◆ Instructions for the task: Echo the rows word for word, starting at the line that contains "This screenshot has height=949, width=768." and continuing through the last row, with both ends included. Leave the pictures out of your answer.

◆ Rows contained in a dataset:
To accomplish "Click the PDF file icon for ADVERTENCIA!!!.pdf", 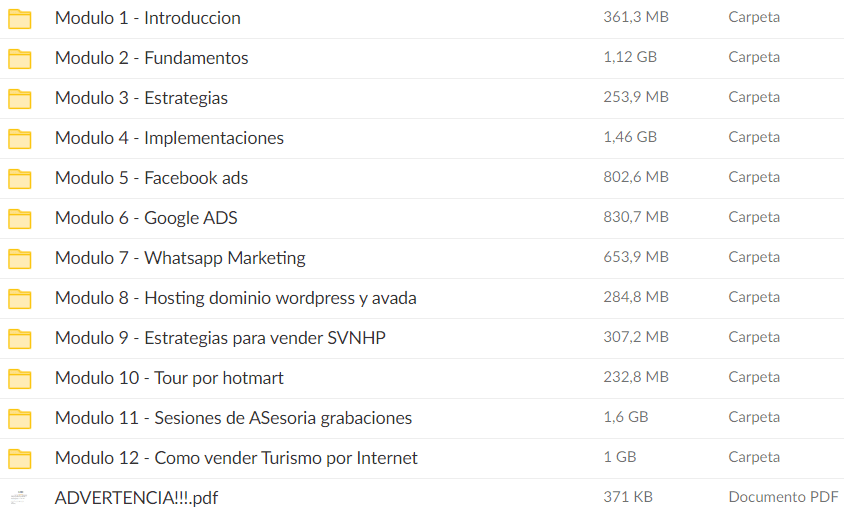I will tap(20, 497).
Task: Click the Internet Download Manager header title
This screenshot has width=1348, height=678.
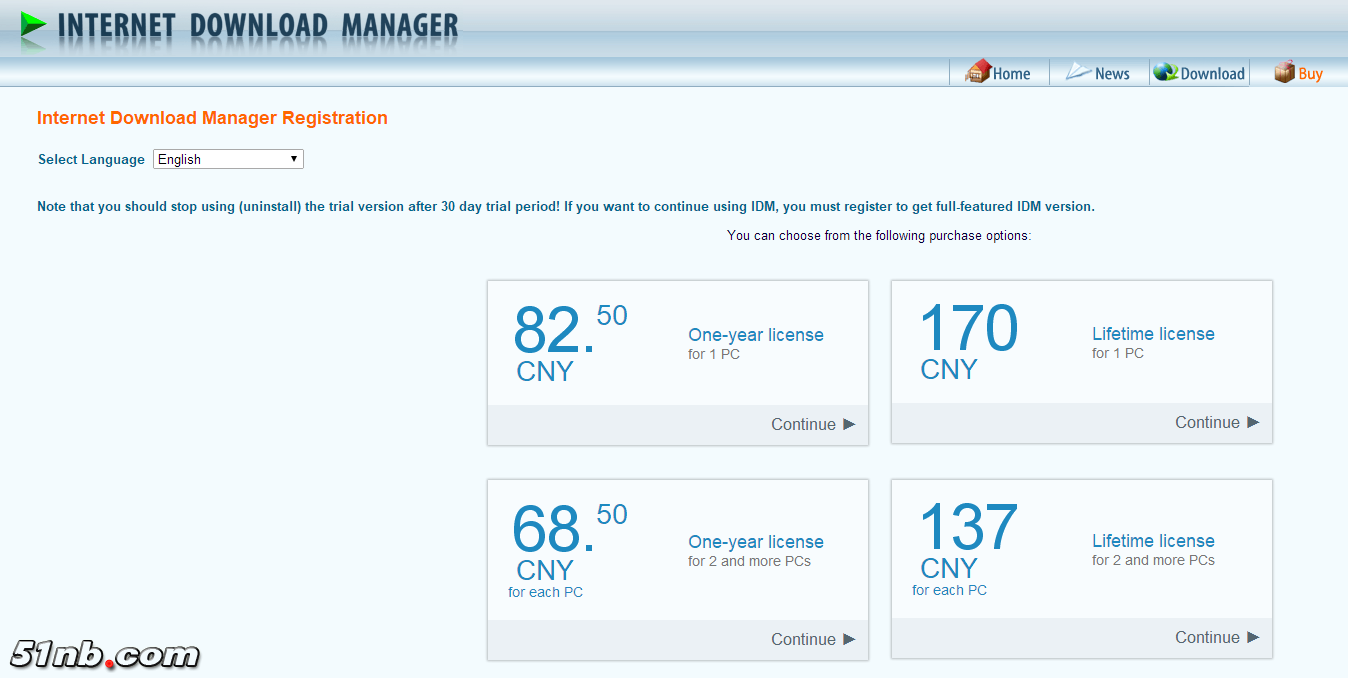Action: (x=258, y=26)
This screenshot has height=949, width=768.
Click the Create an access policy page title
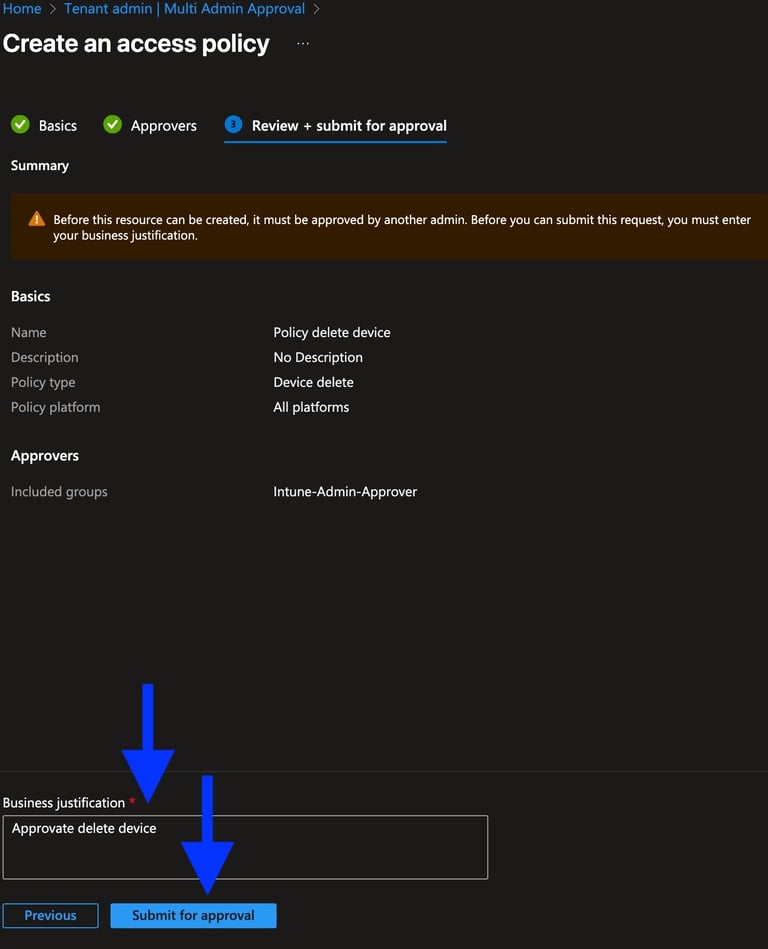tap(136, 44)
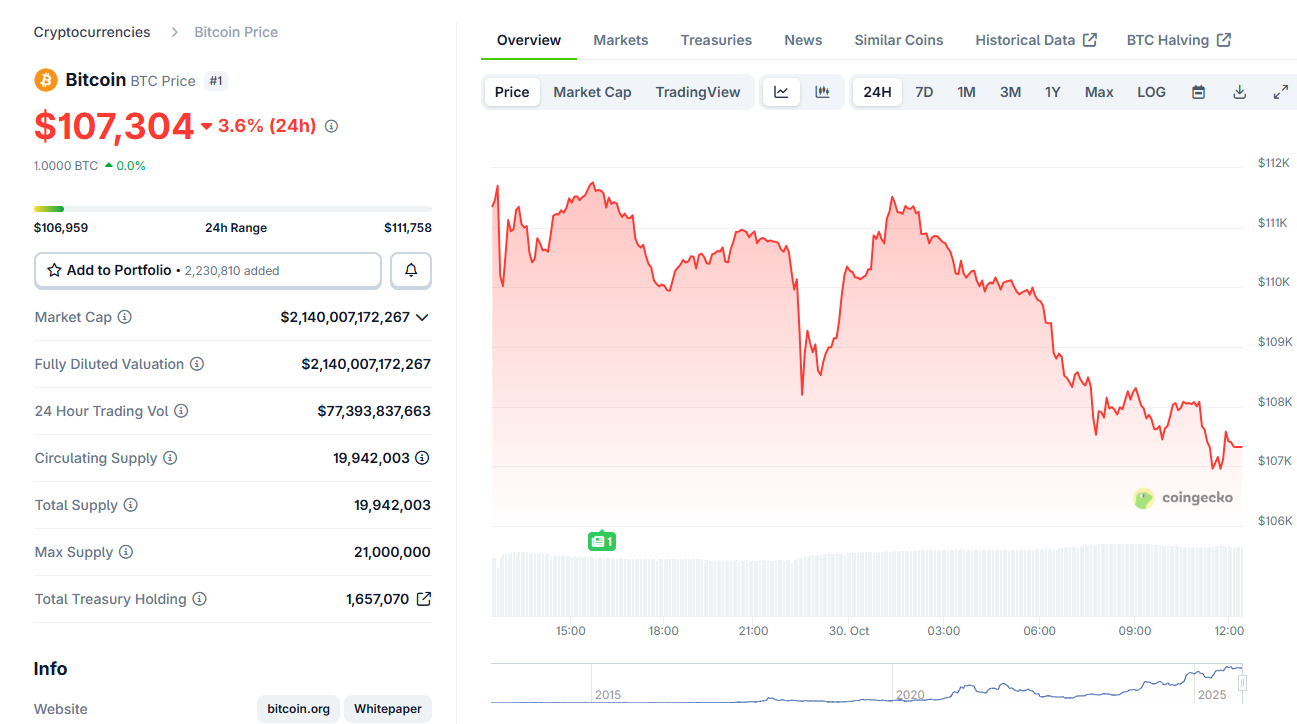Expand the Market Cap chevron dropdown
Viewport: 1297px width, 724px height.
click(422, 317)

◆ Answer to the task:
This screenshot has height=949, width=768.
Click the Create an access policy page title
tap(136, 44)
Expand the Market Cap chevron dropdown
Viewport: 1297px width, 724px height.
click(422, 317)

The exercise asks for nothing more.